Exercise description
Turn the lines of the listing below into a Markdown table with the columns Row and Line, numbering each row and skipping blank lines. Leave the pictures out of the table.

Items from a data source
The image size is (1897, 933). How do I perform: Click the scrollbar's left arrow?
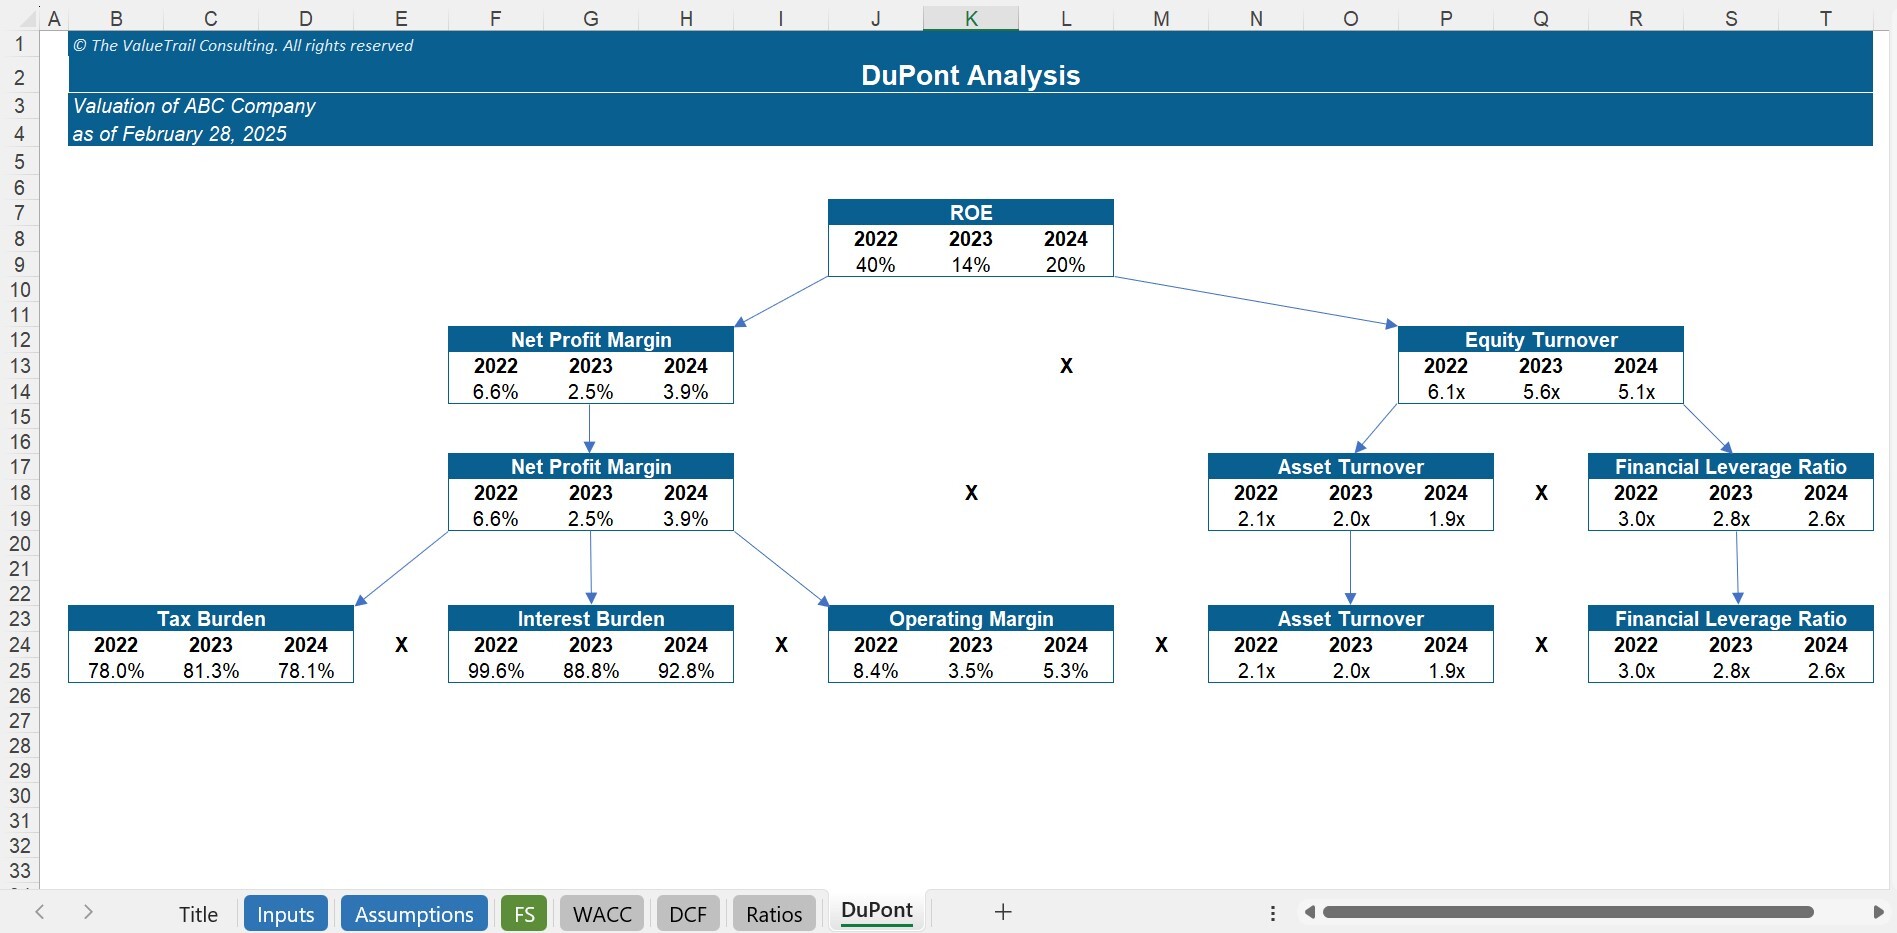(1309, 912)
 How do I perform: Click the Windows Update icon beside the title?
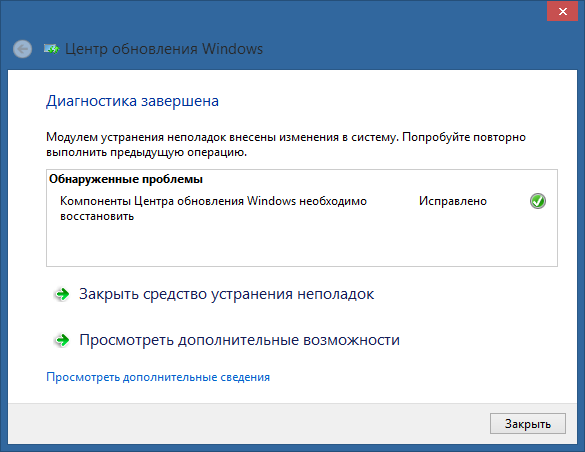click(x=51, y=49)
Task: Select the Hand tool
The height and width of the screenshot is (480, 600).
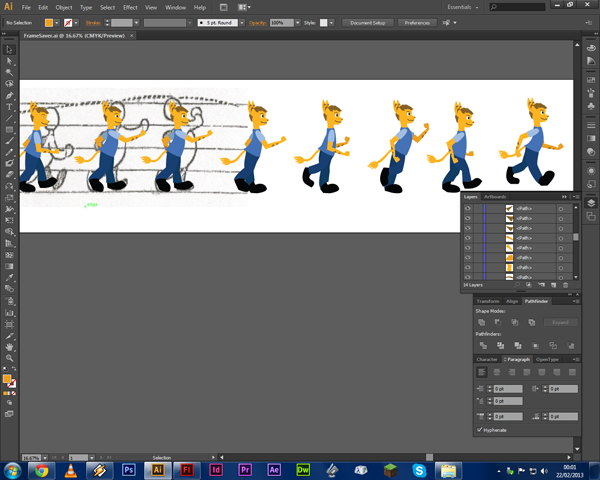Action: point(9,346)
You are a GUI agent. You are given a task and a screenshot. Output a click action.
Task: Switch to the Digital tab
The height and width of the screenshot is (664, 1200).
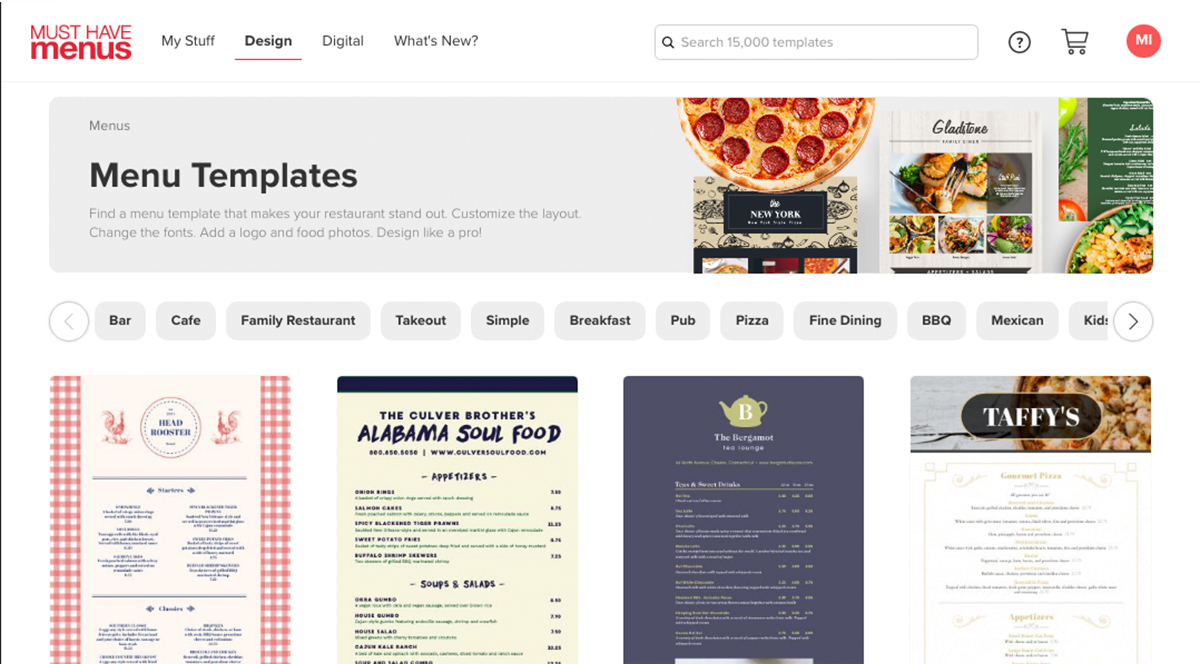pyautogui.click(x=343, y=41)
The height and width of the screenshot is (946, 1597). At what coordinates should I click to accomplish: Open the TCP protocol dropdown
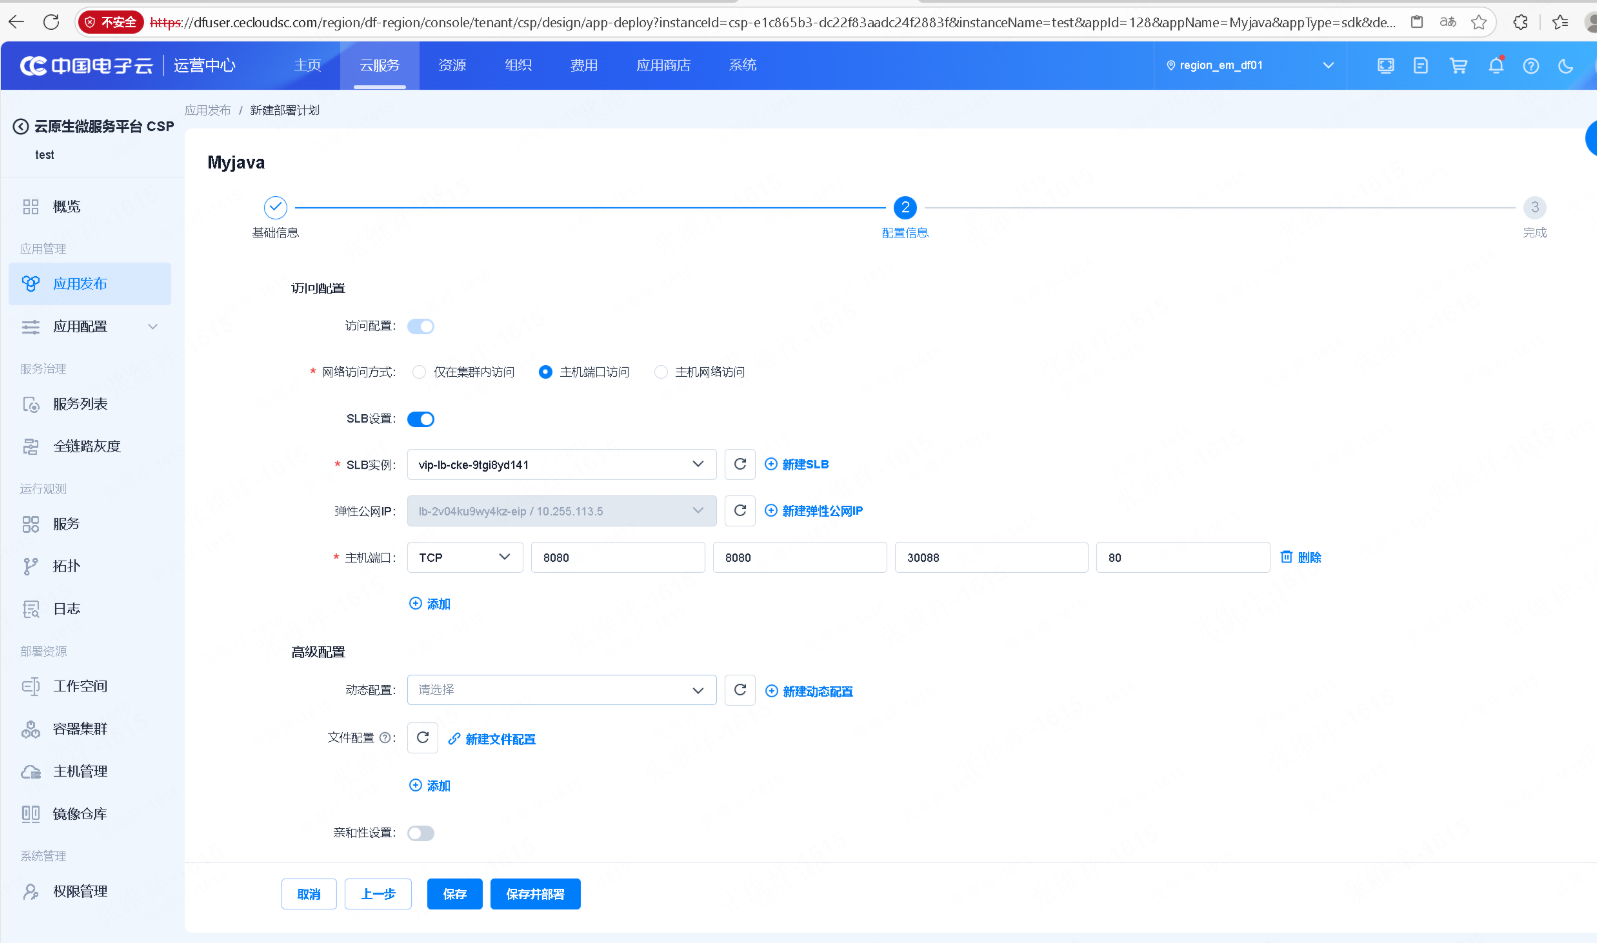point(465,558)
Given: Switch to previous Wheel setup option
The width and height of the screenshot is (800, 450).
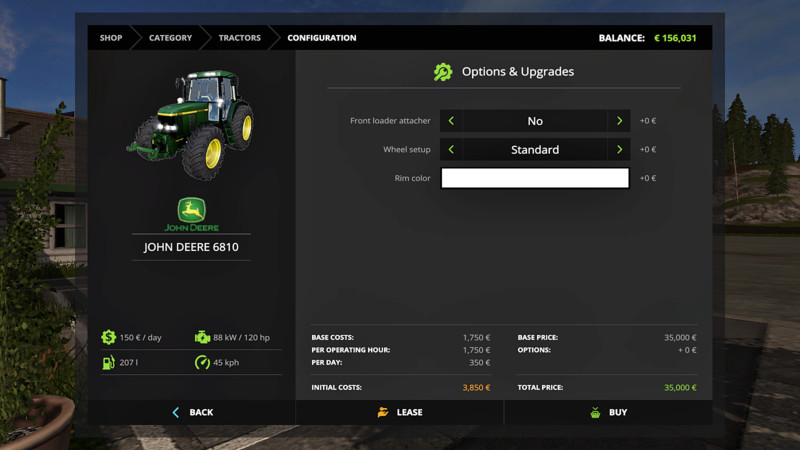Looking at the screenshot, I should coord(451,150).
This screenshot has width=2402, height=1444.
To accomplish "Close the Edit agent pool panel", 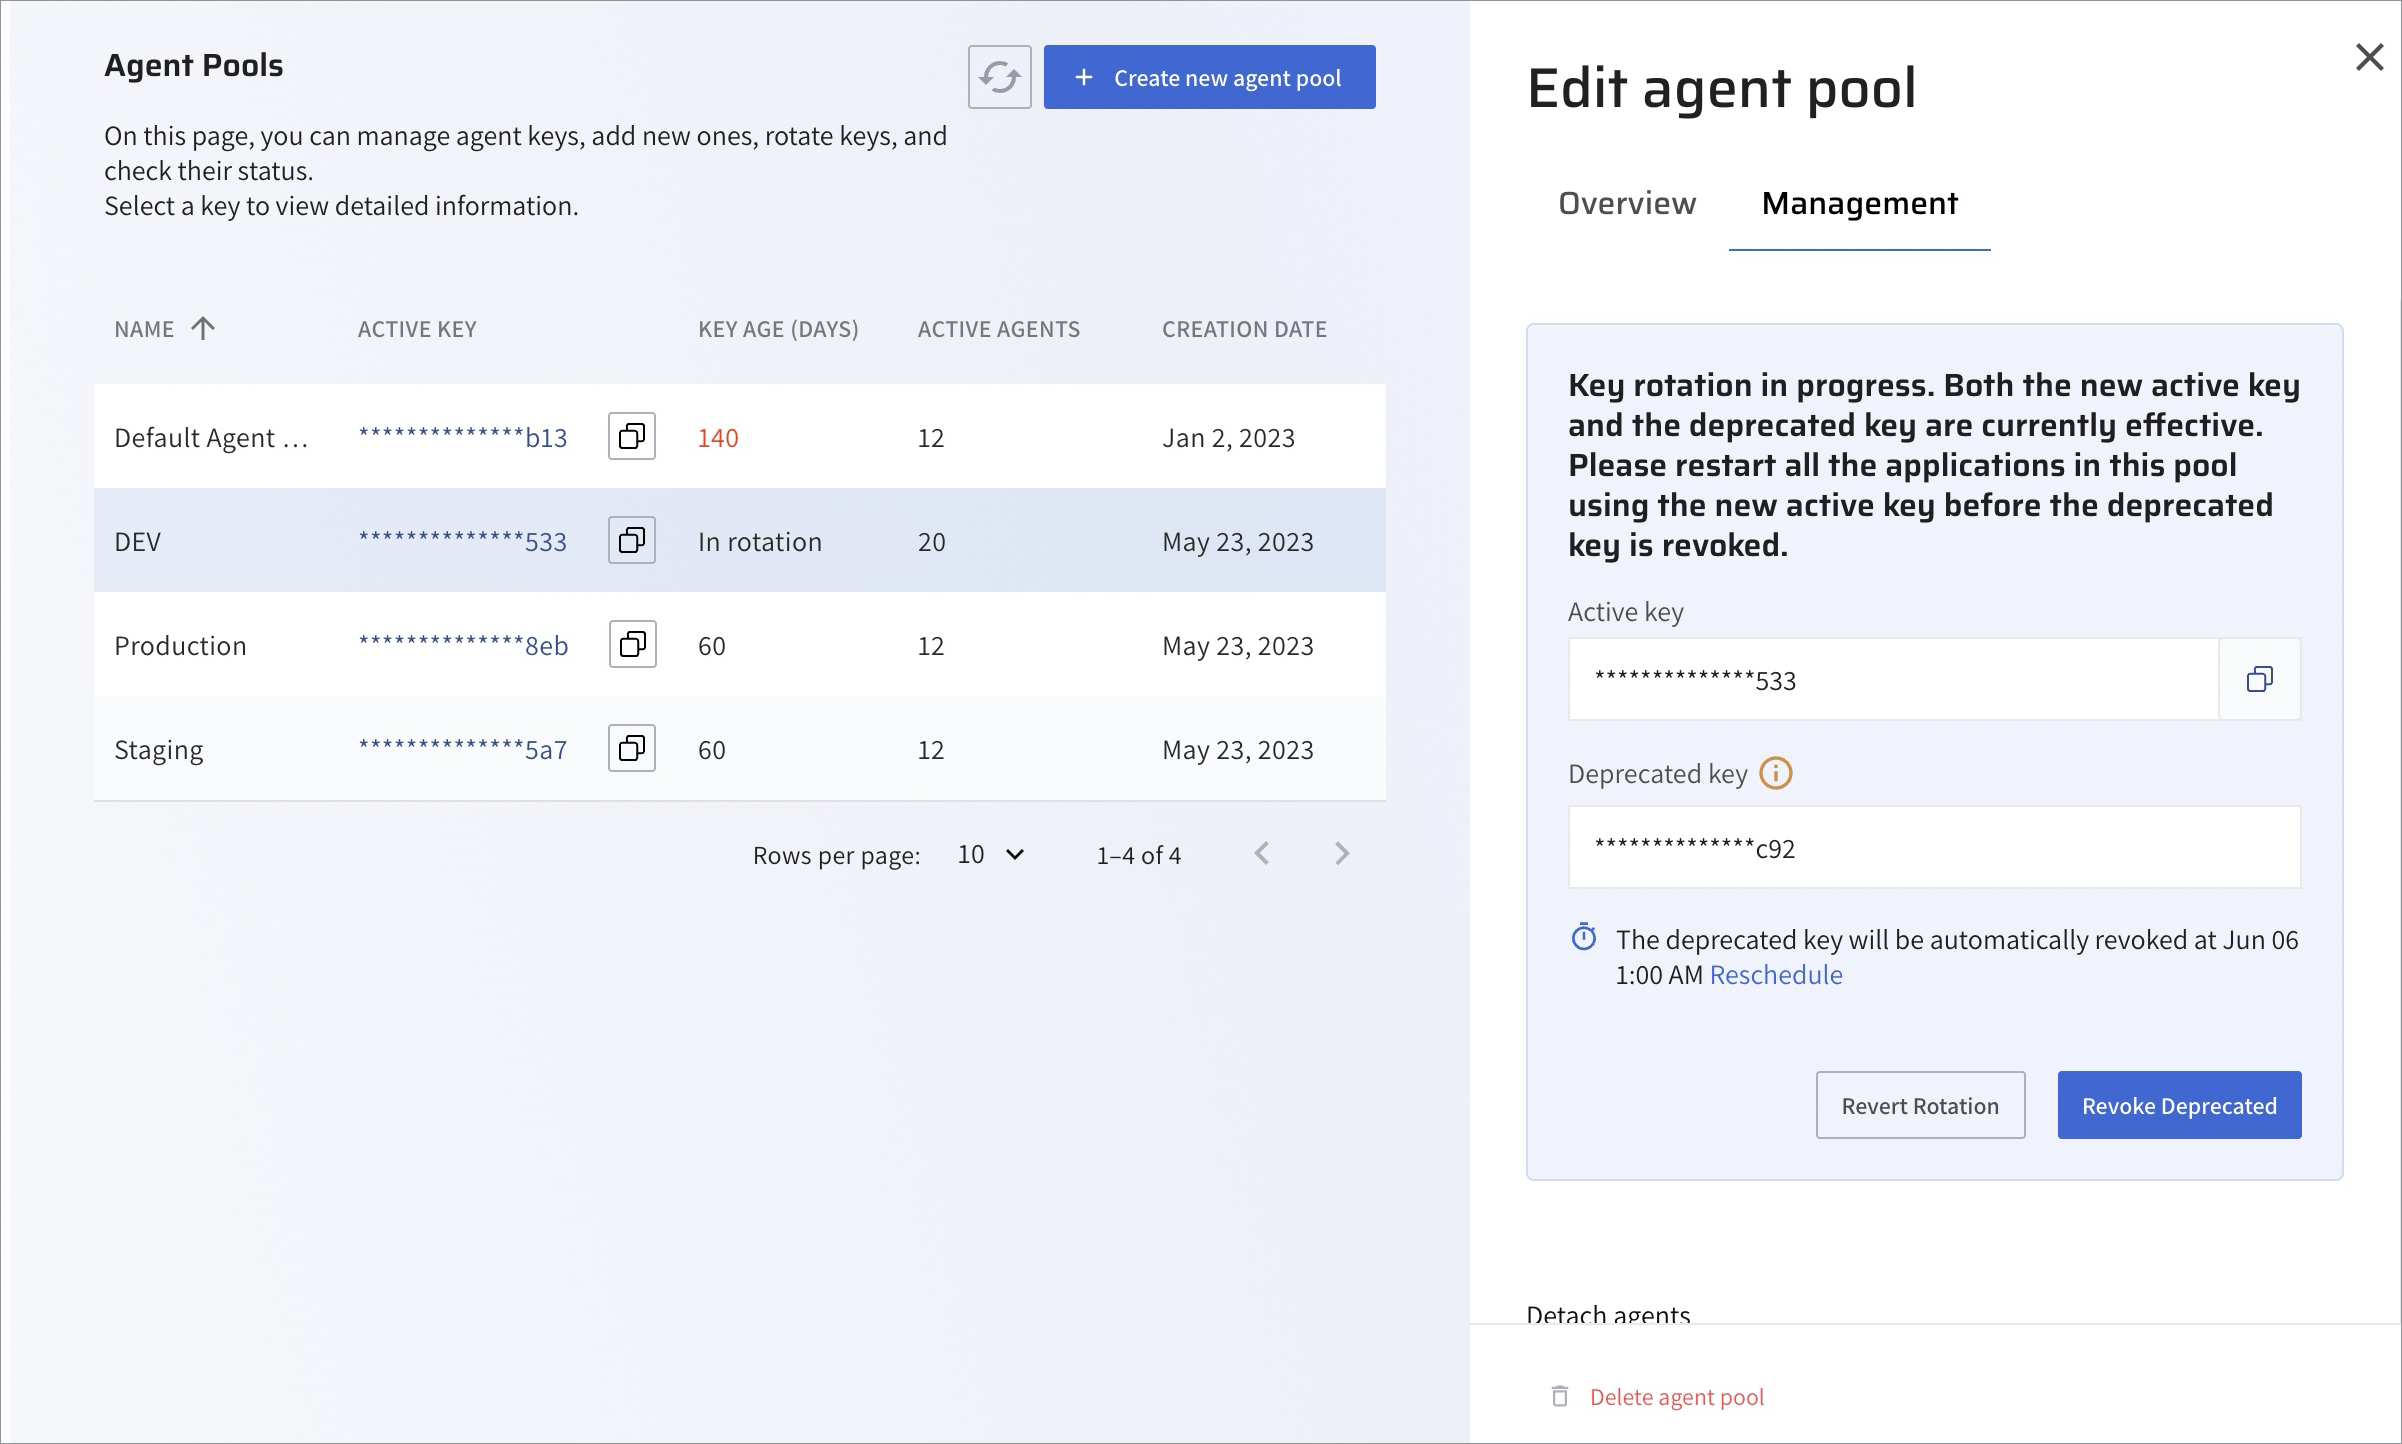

Output of the exercise
| Row | Line |
|---|---|
| 1 | The image size is (1897, 933). How do I perform: Click the scrollbar's left arrow? |
| 2 | (1309, 912) |
| 3 |  How do I perform: Click the Windows Update icon beside the title? |
| 4 | click(x=51, y=49) |
| 5 | Task: Select the Hand tool |
| 6 | The height and width of the screenshot is (480, 600). |
| 7 | Action: point(9,346) |
| 8 | You are a GUI agent. You are given a task and a screenshot. Output a click action. |
| 9 | Task: Switch to the Digital tab |
| 10 | The height and width of the screenshot is (664, 1200). |
| 11 | pyautogui.click(x=343, y=41) |
| 12 | The height and width of the screenshot is (946, 1597). At what coordinates should I click to accomplish: Open the TCP protocol dropdown |
| 13 | point(465,558) |
| 14 | Given: Switch to previous Wheel setup option |
| 15 | The width and height of the screenshot is (800, 450). |
| 16 | Looking at the screenshot, I should coord(451,150). |
| 17 | This screenshot has width=2402, height=1444. |
| 18 | To accomplish "Close the Edit agent pool panel",  |